Repeat the material from its first line through the line containing "tap(1219, 61)", both ends included, and leave out the pictures.

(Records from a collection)
▶

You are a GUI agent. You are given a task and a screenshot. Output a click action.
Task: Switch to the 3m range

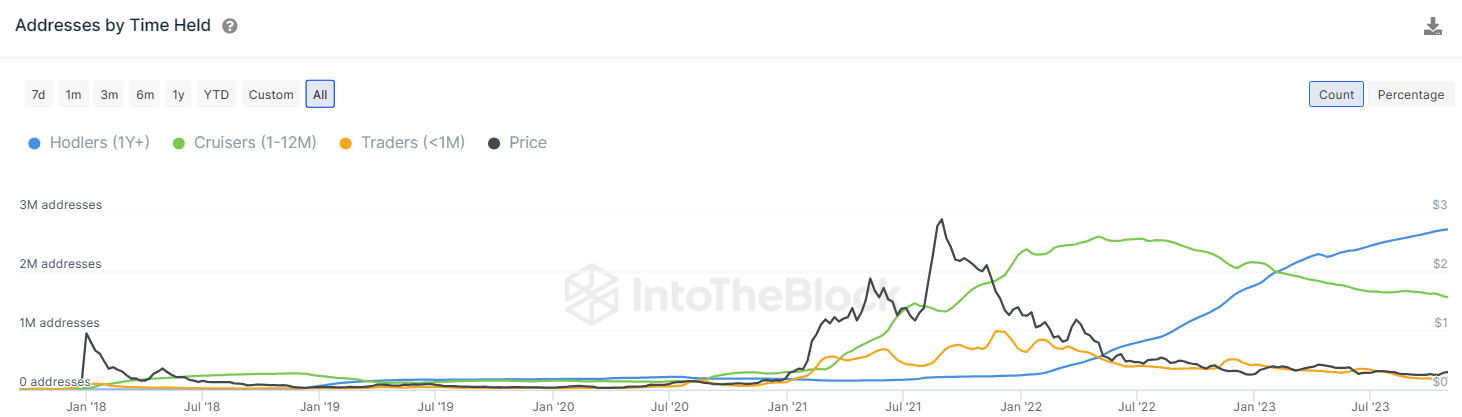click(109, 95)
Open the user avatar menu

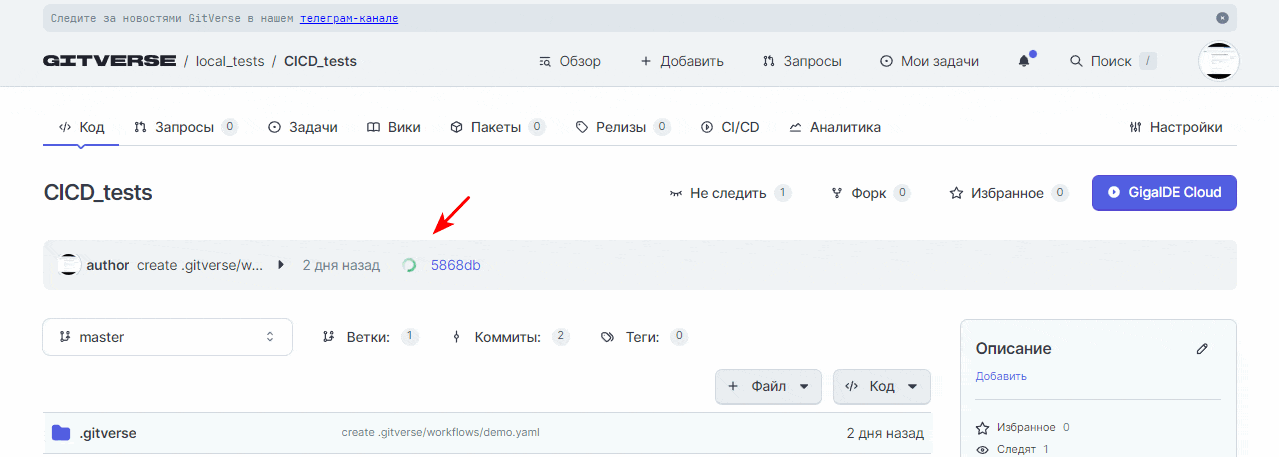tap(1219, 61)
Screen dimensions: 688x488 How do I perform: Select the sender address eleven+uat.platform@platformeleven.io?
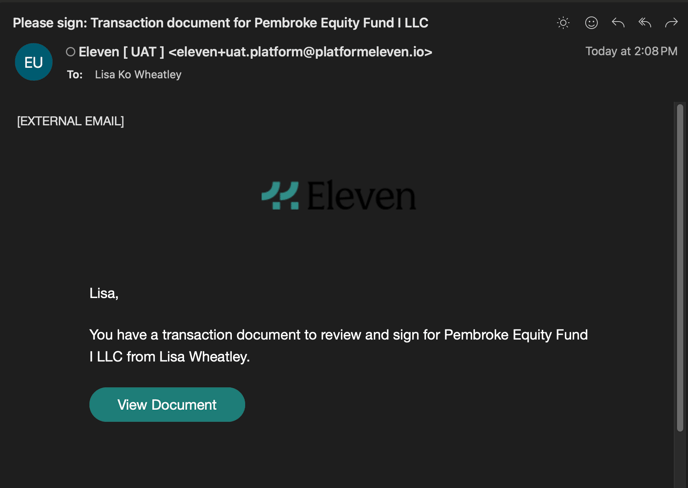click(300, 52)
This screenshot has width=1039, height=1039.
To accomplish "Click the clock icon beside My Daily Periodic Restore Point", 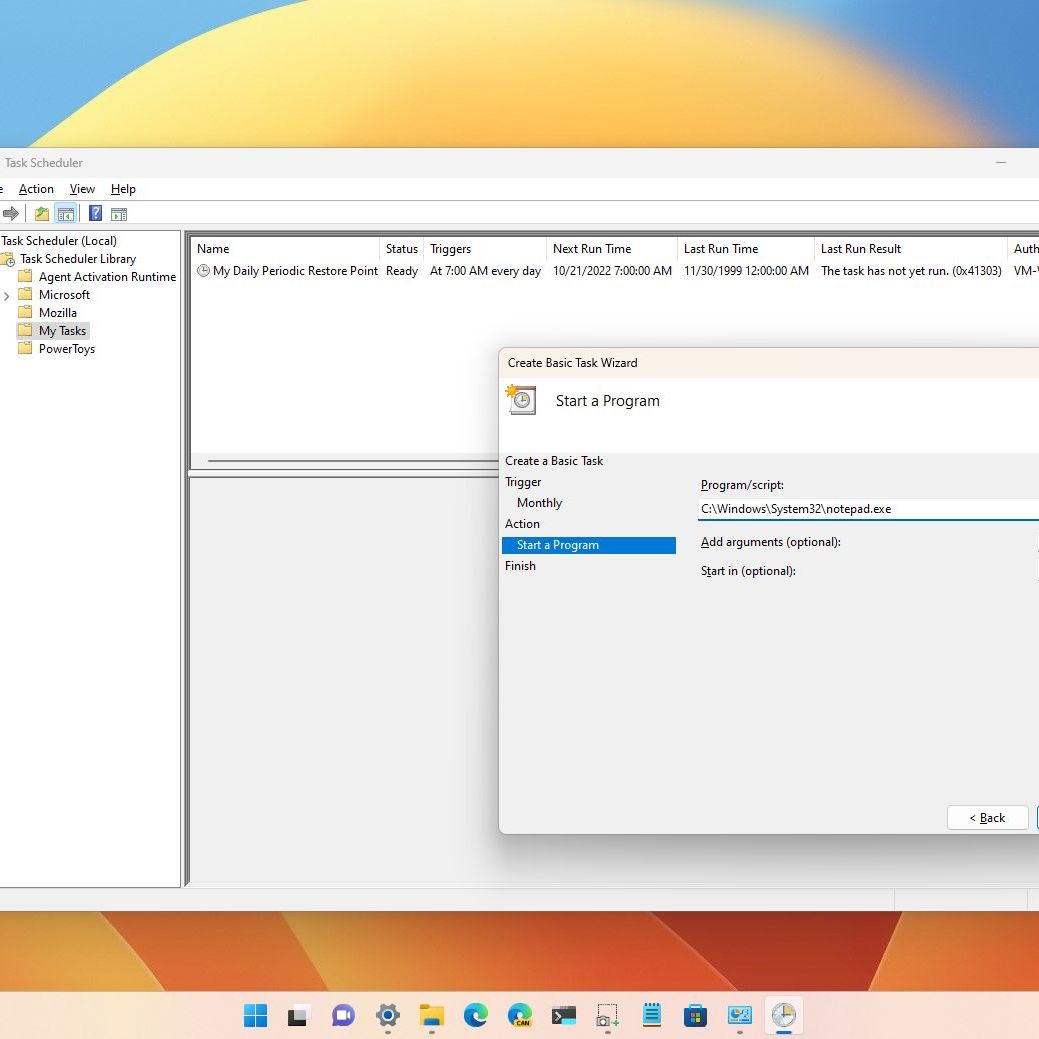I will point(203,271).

◀

• _Correct answer_:
You are a GUI agent. You are given a task and a screenshot. Output a click action.
Task: Switch to the 3m range

click(109, 95)
Open the user avatar menu

tap(1219, 61)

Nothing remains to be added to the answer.